# Task 1
Return the records from the line holding "25% tick label" through the end of the records, both ends included, reproducing those lines unchanged and leaving out the pictures.

# Document segment
W E Upjohn Unemployment Trustee Corporation

Annual Giving
$4.6M
Grant Range
$3K - $0.0M
Decision Time
3mo
Success Rate
14%

W E Upjohn Unemployment Trustee Corporation

Quick Stats

  • Annual Giving: $4,643,359 in grants to organizations (2023)
  • Total Assets: $251.3 million (2023)
  • Grant Range: $2,500 - $10,000 (research grants)
  • Success Rate: 14.5% (2025 Early Career Research Awards)
  • Decision Time: Approximately 3 months (applications in January, decisions in April)
  • Geographic Focus: National/International (research grants focus on U.S. employment policy)

Contact Details

Website: https://www.upjohn.org

Main Office: Kalamazoo, Michigan

Grant Application Portal:

Overview

The W E Upjohn Unemployment Trustee Corporation was established in 1932 by W.E. Upjohn, founder of the Upjohn Company, six weeks before his death. Tax-exempt since March 1933, the organization created what is today the W.E. Upjohn Institute for Employment Research on July 1, 1945. With assets of $251.3 million, the Institute functions as one of the world's leading independent, non-partisan, and non-profit labor economics research organizations. The organization's mission is to conduct research into the causes and effects of unemployment and to devise ways and means of alleviating hardships caused by unemployment. The Institute has earned a 4/4 Star rating on Charity Navigator with a 100% Accountability & Finance beacon score. Dr. Upjohn's generous gift continues to provide unique opportunities of long-term sustainability, consistency in purpose, and the freedom to research issues and experiment with innovative approaches.

# Records shown
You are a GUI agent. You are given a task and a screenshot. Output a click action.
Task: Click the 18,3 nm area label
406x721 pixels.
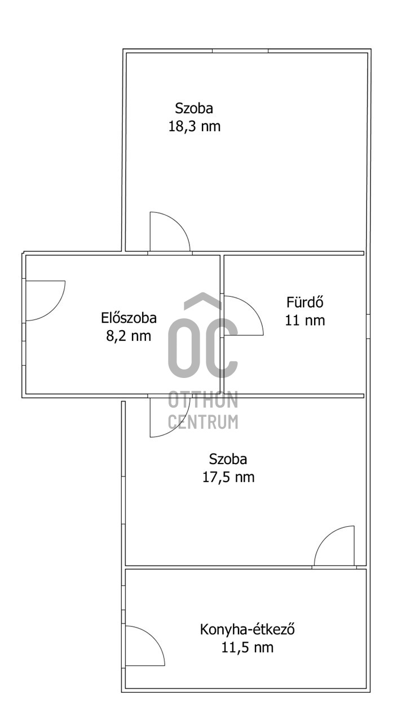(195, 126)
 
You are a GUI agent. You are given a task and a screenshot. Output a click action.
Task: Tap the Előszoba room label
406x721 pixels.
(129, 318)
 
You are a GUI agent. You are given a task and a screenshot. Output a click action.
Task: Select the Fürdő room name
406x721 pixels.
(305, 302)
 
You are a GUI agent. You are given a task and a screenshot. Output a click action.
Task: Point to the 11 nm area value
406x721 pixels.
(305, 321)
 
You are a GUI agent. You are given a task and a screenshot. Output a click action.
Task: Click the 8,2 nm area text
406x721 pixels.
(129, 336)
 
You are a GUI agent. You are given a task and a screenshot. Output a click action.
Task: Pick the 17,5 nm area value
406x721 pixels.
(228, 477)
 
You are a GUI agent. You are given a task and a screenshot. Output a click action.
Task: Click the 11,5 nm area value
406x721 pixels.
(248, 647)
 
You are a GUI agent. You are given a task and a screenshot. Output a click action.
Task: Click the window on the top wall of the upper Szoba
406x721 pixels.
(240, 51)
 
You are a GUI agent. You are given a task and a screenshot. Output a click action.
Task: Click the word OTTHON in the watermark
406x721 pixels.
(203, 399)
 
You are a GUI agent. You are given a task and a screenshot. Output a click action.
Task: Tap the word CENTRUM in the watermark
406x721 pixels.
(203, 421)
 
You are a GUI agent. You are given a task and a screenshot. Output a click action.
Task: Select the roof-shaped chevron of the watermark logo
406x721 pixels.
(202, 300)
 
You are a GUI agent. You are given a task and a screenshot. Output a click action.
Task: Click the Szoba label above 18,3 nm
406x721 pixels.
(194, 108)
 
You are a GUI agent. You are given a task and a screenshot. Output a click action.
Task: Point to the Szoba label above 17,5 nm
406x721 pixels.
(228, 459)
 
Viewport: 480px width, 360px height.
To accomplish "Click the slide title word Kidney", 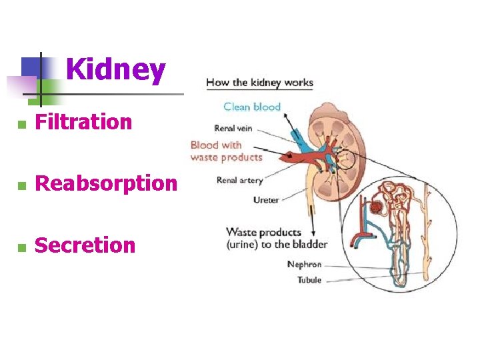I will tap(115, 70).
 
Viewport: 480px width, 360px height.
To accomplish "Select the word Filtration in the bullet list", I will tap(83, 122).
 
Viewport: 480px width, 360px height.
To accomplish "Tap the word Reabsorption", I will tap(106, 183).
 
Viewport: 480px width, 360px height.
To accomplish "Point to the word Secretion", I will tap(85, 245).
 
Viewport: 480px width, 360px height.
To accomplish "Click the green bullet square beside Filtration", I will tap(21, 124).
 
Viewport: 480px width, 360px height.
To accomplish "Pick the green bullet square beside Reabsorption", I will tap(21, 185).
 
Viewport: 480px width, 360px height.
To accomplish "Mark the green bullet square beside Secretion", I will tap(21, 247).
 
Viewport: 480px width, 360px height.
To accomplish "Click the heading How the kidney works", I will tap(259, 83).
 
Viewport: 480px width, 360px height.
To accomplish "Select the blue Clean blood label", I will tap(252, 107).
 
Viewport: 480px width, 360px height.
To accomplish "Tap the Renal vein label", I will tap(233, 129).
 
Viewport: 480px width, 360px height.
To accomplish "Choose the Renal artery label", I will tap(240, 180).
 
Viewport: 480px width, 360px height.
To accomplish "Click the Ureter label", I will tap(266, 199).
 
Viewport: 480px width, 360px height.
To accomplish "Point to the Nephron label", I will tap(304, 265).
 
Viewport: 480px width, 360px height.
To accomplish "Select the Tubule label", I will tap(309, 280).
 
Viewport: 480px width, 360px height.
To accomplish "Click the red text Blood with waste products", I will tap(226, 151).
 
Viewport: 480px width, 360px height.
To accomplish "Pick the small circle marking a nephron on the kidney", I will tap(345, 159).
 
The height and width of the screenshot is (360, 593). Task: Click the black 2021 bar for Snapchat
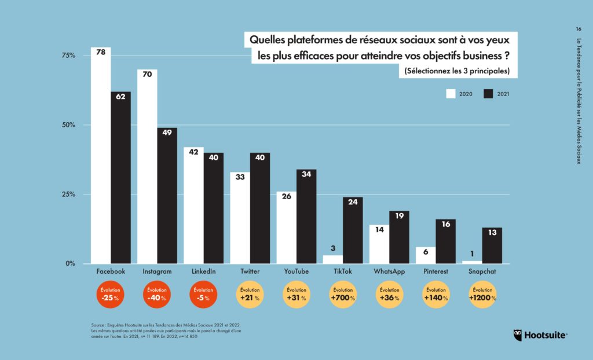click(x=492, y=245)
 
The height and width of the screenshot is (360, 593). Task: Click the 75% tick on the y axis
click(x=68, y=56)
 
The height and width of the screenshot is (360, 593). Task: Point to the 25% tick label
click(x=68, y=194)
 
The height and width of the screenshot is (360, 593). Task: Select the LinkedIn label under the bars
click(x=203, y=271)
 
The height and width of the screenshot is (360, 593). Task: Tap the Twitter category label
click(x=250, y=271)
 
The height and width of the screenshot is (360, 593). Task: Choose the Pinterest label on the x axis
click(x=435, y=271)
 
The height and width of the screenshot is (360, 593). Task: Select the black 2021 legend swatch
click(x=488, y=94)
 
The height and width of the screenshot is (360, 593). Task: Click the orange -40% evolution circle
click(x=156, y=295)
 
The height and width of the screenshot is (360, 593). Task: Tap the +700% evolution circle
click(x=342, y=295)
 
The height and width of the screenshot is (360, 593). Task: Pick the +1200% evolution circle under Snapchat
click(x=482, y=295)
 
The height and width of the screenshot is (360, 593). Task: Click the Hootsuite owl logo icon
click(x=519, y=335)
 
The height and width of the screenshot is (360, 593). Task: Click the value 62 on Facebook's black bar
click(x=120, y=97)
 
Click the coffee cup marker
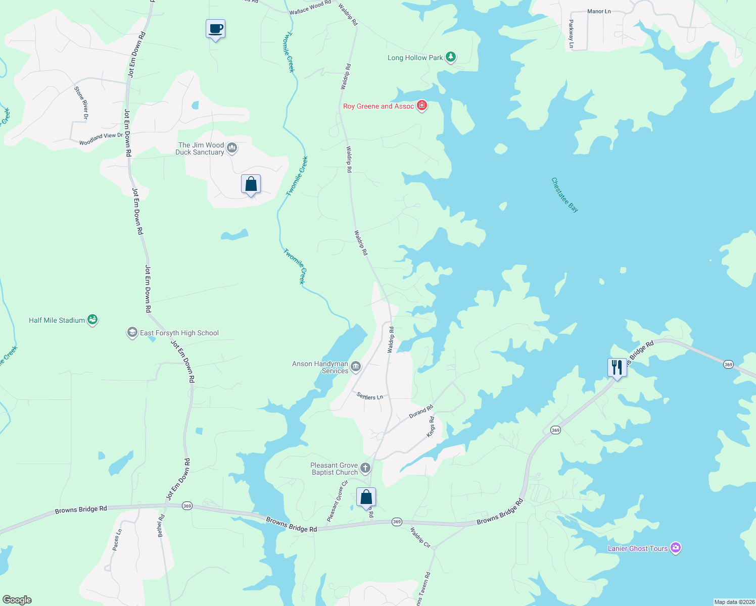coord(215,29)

# Task 2
Retype the passage of the Upjohn trustee corporation profile between "Quick Stats" and "decisions in April)", inclusive, without changing any wording.

# Correct response 1
The height and width of the screenshot is (360, 593). Task: Point to the 25% tick label
click(x=68, y=194)
 
The height and width of the screenshot is (360, 593). Task: Select the LinkedIn label under the bars
click(x=203, y=271)
 
The height and width of the screenshot is (360, 593). Task: Tap the Twitter category label
click(x=250, y=271)
 
The height and width of the screenshot is (360, 593). Task: Choose the Pinterest label on the x axis
click(x=435, y=271)
 
The height and width of the screenshot is (360, 593). Task: Select the black 2021 legend swatch
click(x=488, y=94)
 
The height and width of the screenshot is (360, 593). Task: Click the orange -40% evolution circle
click(x=156, y=295)
 
The height and width of the screenshot is (360, 593). Task: Tap the +700% evolution circle
click(x=342, y=295)
 
The height and width of the screenshot is (360, 593). Task: Pick the +1200% evolution circle under Snapchat
click(x=482, y=295)
 
The height and width of the screenshot is (360, 593). Task: Click the Hootsuite owl logo icon
click(x=519, y=335)
 
The height and width of the screenshot is (360, 593). Task: Click the value 62 on Facebook's black bar
click(x=120, y=97)
 
Click the coffee cup marker
coord(215,29)

# Correct response 2
Quick Stats

  • Annual Giving: $4,643,359 in grants to organizations (2023)
  • Total Assets: $251.3 million (2023)
  • Grant Range: $2,500 - $10,000 (research grants)
  • Success Rate: 14.5% (2025 Early Career Research Awards)
  • Decision Time: Approximately 3 months (applications in January, decisions in April)